BEGIN Page excerpt

Being a content creator is more than putting words down on paper or shooting a video. It’s about telling a story in a structured way so that when people come into contact with your work, they grasp what you’re saying. Whether creating a novel, a million-pound advertising campaign or a 140-character tweet, the objective of producing content is to get your message heard and understood.
Know your audience
If you start producing content before you’re aware of your target audience, you’re giving yourself a mountain to climb right from the off. Without knowing who you want to appeal to, how can you guarantee that what you’re doing is hitting the mark? How will you know what information to include, what to leave out, and what is likely to resonate?
Creating quality content is rarely a quick process. Whether it’s a blog, infographic, podcast, video or article, it takes time and effort to go from inception to completion. However, the number of hours you’ll spend tweaking and modifying your work will reduce drastically if you know exactly what you’re trying to get across and to whom.
The first question you should be asking yourself is ‘which type of people do I want to reach?’. If you could guarantee your work would be seen by a particular segment of society, who would that be and why? This is a crucial first step in the content production journey; once you’ve decided who you’d ideally like to be reaching, you’ll be able to consider what to produce.
The first question you should be asking yourself is ‘which type of people do I want to reach?’
It’s also important to find out what your audience needs. Why will they be interested in your content? What are they hoping to achieve with the help of your work? If this sounds like a long-winded process, fear not! We have a solution.
We call it persona building.

END Page excerpt

#### Work to complete
• A. What is the objective of producing content, according to the article on content creation?
• B. Carry the article on knowing your audience forward from its last sentence.
The lines that come next are separate material and have no connection to the article on content creation.

BEGIN Available data

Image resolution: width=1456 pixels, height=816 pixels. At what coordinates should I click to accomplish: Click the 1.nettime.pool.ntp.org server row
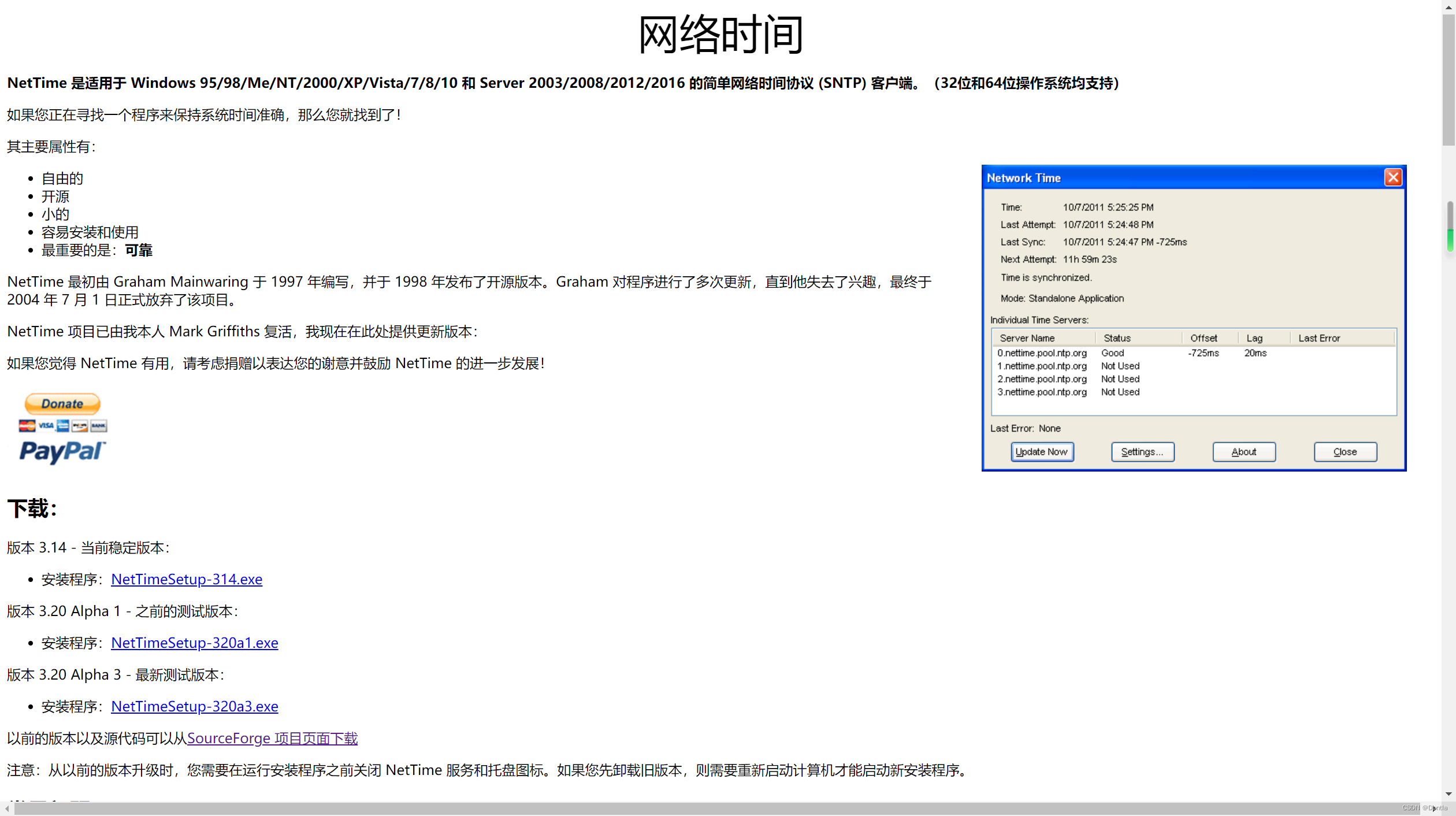point(1043,365)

END Available data

#### Results of the exercise
• A. To get your message heard and understood.

• B.
By designing a persona you put a face to your audience; and we mean that quite literally. By creating a detailed illustration of the kind of person you want your content to influence, you’ll give yourself some focus and direction. You’ll be better equipped to visualise your perfect recipient, and will therefore be giving your content the best chance of being successful.
Personas can be based on all kinds of information, from fairly basic demographics such as age, location, profession or financial status, to more complex factors such as attitudes and behaviours. The more detailed you can be the better; the aim is to really understand what makes that kind of person tick.
It may take some time to put together a perfect persona – although you could always ask us to do it for you – but the payoff is certainly worth the effort.
Different strokes for different folks
When you know who you’re writing for, you’ll find yourself better positioned to tailor your message so it’s as alluring as possible; you’ll know what to say, and how you’re going to say it. You wouldn’t go into a debate without having a firm idea of your beliefs and objectives, and the same attitude should apply for any content you produce. Remember that you’re not just trying to create a strong piece of work; you’re attempting to portray yourself in the best possible light, too.
It goes without saying that everybody consumes news and information differently; every individual has their own views and opinions, and they also have favoured communication channels.
When you know who you’re writing for, you’ll find yourself better positioned to tailor your message
Did you know, for example, that around 62% of adults get their news from social media? Or that by 2017 video will account for 69% of all consumer internet traffic? Being aware of the channel or content medium you’re going to use will go a long way to influencing what you are going to produce.
Divide and conquer
We’ve spoken in the past about the concept of content shattering, and it’s something we continue to advocate. Just a few weeks ago Tor Goldfield, our Head of Content, wrote a blog on this very topic. In it, she said:
“Rather than engaging in a never-ending hunt for new topics and angles, it is far more effective to identify one subject or theme that really resonates with your chosen stakeholders. More often than not, that will involve helping them solve a problem, do something more efficiently or try something new.
“Once you’ve found that big idea, the next job is to work out what kind of content to produce. This is where many companies miss out on opportunities. One great idea shouldn’t lead to one great piece of content; it should be the foundation for many pieces of great content.”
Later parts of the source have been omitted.